*TASK TO COMPLETE:*
Every line of the data below is to be written out again exactly.

********

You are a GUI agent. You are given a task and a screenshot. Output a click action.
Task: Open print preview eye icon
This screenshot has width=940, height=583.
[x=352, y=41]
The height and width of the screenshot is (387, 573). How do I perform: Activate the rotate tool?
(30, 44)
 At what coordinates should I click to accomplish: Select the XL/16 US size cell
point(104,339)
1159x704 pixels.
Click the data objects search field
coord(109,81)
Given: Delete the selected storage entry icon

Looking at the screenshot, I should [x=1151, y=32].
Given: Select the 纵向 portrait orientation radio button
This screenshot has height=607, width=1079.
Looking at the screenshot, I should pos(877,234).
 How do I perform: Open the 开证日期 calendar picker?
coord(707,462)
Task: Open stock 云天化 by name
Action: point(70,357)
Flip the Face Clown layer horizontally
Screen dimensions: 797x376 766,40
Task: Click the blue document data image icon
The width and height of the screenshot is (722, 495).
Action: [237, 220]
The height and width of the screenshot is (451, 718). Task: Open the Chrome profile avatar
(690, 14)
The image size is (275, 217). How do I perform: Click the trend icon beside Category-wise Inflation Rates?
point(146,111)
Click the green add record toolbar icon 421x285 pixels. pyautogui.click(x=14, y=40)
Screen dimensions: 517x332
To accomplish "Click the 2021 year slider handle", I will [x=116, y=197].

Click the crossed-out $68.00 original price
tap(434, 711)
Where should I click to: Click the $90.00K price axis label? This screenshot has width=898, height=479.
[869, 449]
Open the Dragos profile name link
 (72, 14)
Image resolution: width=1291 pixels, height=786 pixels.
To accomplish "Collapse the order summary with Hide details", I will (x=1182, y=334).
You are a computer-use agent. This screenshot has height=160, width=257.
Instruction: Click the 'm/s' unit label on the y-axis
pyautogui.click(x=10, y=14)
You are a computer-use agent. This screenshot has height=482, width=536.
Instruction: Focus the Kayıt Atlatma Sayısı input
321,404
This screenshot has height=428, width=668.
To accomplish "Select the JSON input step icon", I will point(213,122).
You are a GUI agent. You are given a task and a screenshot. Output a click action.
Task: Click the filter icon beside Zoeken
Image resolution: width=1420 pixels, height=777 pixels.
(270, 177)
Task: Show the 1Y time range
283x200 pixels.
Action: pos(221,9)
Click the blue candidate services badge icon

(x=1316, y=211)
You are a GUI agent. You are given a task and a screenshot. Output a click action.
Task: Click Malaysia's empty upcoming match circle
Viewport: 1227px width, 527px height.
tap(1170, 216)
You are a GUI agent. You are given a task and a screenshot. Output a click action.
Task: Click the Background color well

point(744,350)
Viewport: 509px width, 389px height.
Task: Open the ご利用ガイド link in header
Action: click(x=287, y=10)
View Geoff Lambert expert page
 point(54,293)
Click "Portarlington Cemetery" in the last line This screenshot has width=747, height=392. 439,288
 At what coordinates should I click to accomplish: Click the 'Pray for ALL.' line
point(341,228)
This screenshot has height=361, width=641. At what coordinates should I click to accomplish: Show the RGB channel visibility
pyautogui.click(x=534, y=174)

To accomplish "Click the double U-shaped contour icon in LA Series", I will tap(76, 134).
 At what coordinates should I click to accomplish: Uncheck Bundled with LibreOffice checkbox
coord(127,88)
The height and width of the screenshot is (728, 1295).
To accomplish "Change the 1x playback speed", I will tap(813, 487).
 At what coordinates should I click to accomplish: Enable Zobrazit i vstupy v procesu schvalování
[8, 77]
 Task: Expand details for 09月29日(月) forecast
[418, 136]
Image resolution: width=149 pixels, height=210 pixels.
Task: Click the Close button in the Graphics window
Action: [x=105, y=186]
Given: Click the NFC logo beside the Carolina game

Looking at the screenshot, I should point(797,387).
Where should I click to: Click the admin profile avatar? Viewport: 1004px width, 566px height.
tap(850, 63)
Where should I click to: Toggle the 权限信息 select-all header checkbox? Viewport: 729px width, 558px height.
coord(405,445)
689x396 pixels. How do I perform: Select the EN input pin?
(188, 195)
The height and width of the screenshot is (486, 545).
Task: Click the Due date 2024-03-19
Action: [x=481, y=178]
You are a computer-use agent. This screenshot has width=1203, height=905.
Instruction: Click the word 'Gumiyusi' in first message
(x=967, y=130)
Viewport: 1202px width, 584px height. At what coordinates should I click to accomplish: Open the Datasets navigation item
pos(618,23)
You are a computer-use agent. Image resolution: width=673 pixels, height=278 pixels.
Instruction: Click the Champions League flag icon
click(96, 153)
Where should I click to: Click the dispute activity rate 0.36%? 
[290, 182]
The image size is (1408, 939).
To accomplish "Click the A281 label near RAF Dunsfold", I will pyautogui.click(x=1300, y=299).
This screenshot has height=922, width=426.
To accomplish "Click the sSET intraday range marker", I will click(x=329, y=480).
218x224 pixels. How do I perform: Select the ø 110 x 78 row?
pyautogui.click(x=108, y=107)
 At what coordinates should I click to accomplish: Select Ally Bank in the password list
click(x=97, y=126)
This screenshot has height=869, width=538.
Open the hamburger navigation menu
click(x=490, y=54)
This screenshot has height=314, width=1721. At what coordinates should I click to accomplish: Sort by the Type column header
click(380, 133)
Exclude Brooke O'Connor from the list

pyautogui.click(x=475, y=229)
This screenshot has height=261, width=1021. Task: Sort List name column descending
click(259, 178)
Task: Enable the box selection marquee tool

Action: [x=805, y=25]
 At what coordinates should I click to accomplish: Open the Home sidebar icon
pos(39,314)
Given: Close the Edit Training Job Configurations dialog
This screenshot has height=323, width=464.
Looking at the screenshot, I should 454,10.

********

*TASK SOLUTION:*
You are a GUI agent. You are given a task and a screenshot. Output a click action.
Task: Open print preview eye icon
This screenshot has width=940, height=583.
[x=352, y=41]
The height and width of the screenshot is (387, 573). How do I perform: Activate the rotate tool?
(30, 44)
 At what coordinates should I click to accomplish: Select the XL/16 US size cell
point(104,339)
1159x704 pixels.
Click the data objects search field
coord(109,81)
Given: Delete the selected storage entry icon

Looking at the screenshot, I should [x=1151, y=32].
Given: Select the 纵向 portrait orientation radio button
This screenshot has height=607, width=1079.
Looking at the screenshot, I should pos(877,234).
 How do I perform: Open the 开证日期 calendar picker?
coord(707,462)
Task: Open stock 云天化 by name
Action: point(70,357)
Flip the Face Clown layer horizontally
Screen dimensions: 797x376 766,40
Task: Click the blue document data image icon
The width and height of the screenshot is (722, 495).
Action: [237, 220]
The height and width of the screenshot is (451, 718). Task: Open the Chrome profile avatar
(690, 14)
The image size is (275, 217). How do I perform: Click the trend icon beside Category-wise Inflation Rates?
point(146,111)
Click the green add record toolbar icon 421x285 pixels. pyautogui.click(x=14, y=40)
Screen dimensions: 517x332
To accomplish "Click the 2021 year slider handle", I will [x=116, y=197].

Click the crossed-out $68.00 original price
tap(434, 711)
Where should I click to: Click the $90.00K price axis label? This screenshot has width=898, height=479.
[869, 449]
Open the Dragos profile name link
 (72, 14)
Image resolution: width=1291 pixels, height=786 pixels.
To accomplish "Collapse the order summary with Hide details", I will (x=1182, y=334).
You are a computer-use agent. This screenshot has height=160, width=257.
Instruction: Click the 'm/s' unit label on the y-axis
pyautogui.click(x=10, y=14)
You are a computer-use agent. This screenshot has height=482, width=536.
Instruction: Focus the Kayıt Atlatma Sayısı input
321,404
This screenshot has height=428, width=668.
To accomplish "Select the JSON input step icon", I will point(213,122).
You are a GUI agent. You are given a task and a screenshot. Output a click action.
Task: Click the filter icon beside Zoeken
Image resolution: width=1420 pixels, height=777 pixels.
(270, 177)
Task: Show the 1Y time range
283x200 pixels.
Action: pos(221,9)
Click the blue candidate services badge icon

(x=1316, y=211)
You are a GUI agent. You are given a task and a screenshot. Output a click action.
Task: Click Malaysia's empty upcoming match circle
Viewport: 1227px width, 527px height.
tap(1170, 216)
You are a GUI agent. You are given a task and a screenshot. Output a click action.
Task: Click the Background color well

point(744,350)
Viewport: 509px width, 389px height.
Task: Open the ご利用ガイド link in header
Action: click(x=287, y=10)
View Geoff Lambert expert page
 point(54,293)
Click "Portarlington Cemetery" in the last line This screenshot has width=747, height=392. 439,288
 At what coordinates should I click to accomplish: Click the 'Pray for ALL.' line
point(341,228)
This screenshot has height=361, width=641. At what coordinates should I click to accomplish: Show the RGB channel visibility
pyautogui.click(x=534, y=174)

To accomplish "Click the double U-shaped contour icon in LA Series", I will tap(76, 134).
 At what coordinates should I click to accomplish: Uncheck Bundled with LibreOffice checkbox
coord(127,88)
The height and width of the screenshot is (728, 1295).
To accomplish "Change the 1x playback speed", I will tap(813, 487).
 At what coordinates should I click to accomplish: Enable Zobrazit i vstupy v procesu schvalování
[8, 77]
 Task: Expand details for 09月29日(月) forecast
[418, 136]
Image resolution: width=149 pixels, height=210 pixels.
Task: Click the Close button in the Graphics window
Action: [x=105, y=186]
Given: Click the NFC logo beside the Carolina game

Looking at the screenshot, I should point(797,387).
Where should I click to: Click the admin profile avatar? Viewport: 1004px width, 566px height.
tap(850, 63)
Where should I click to: Toggle the 权限信息 select-all header checkbox? Viewport: 729px width, 558px height.
coord(405,445)
689x396 pixels. How do I perform: Select the EN input pin?
(188, 195)
The height and width of the screenshot is (486, 545).
Task: Click the Due date 2024-03-19
Action: [x=481, y=178]
You are a computer-use agent. This screenshot has width=1203, height=905.
Instruction: Click the word 'Gumiyusi' in first message
(x=967, y=130)
Viewport: 1202px width, 584px height. At what coordinates should I click to accomplish: Open the Datasets navigation item
pos(618,23)
You are a computer-use agent. Image resolution: width=673 pixels, height=278 pixels.
Instruction: Click the Champions League flag icon
click(96, 153)
Where should I click to: Click the dispute activity rate 0.36%? 
[290, 182]
The image size is (1408, 939).
To accomplish "Click the A281 label near RAF Dunsfold", I will pyautogui.click(x=1300, y=299).
This screenshot has height=922, width=426.
To accomplish "Click the sSET intraday range marker", I will click(x=329, y=480).
218x224 pixels. How do I perform: Select the ø 110 x 78 row?
pyautogui.click(x=108, y=107)
 At what coordinates should I click to accomplish: Select Ally Bank in the password list
click(x=97, y=126)
This screenshot has height=869, width=538.
Open the hamburger navigation menu
click(x=490, y=54)
This screenshot has height=314, width=1721. At what coordinates should I click to accomplish: Sort by the Type column header
click(380, 133)
Exclude Brooke O'Connor from the list

pyautogui.click(x=475, y=229)
This screenshot has height=261, width=1021. Task: Sort List name column descending
click(259, 178)
Task: Enable the box selection marquee tool

Action: [x=805, y=25]
 At what coordinates should I click to accomplish: Open the Home sidebar icon
pos(39,314)
Given: Close the Edit Training Job Configurations dialog
This screenshot has height=323, width=464.
Looking at the screenshot, I should 454,10.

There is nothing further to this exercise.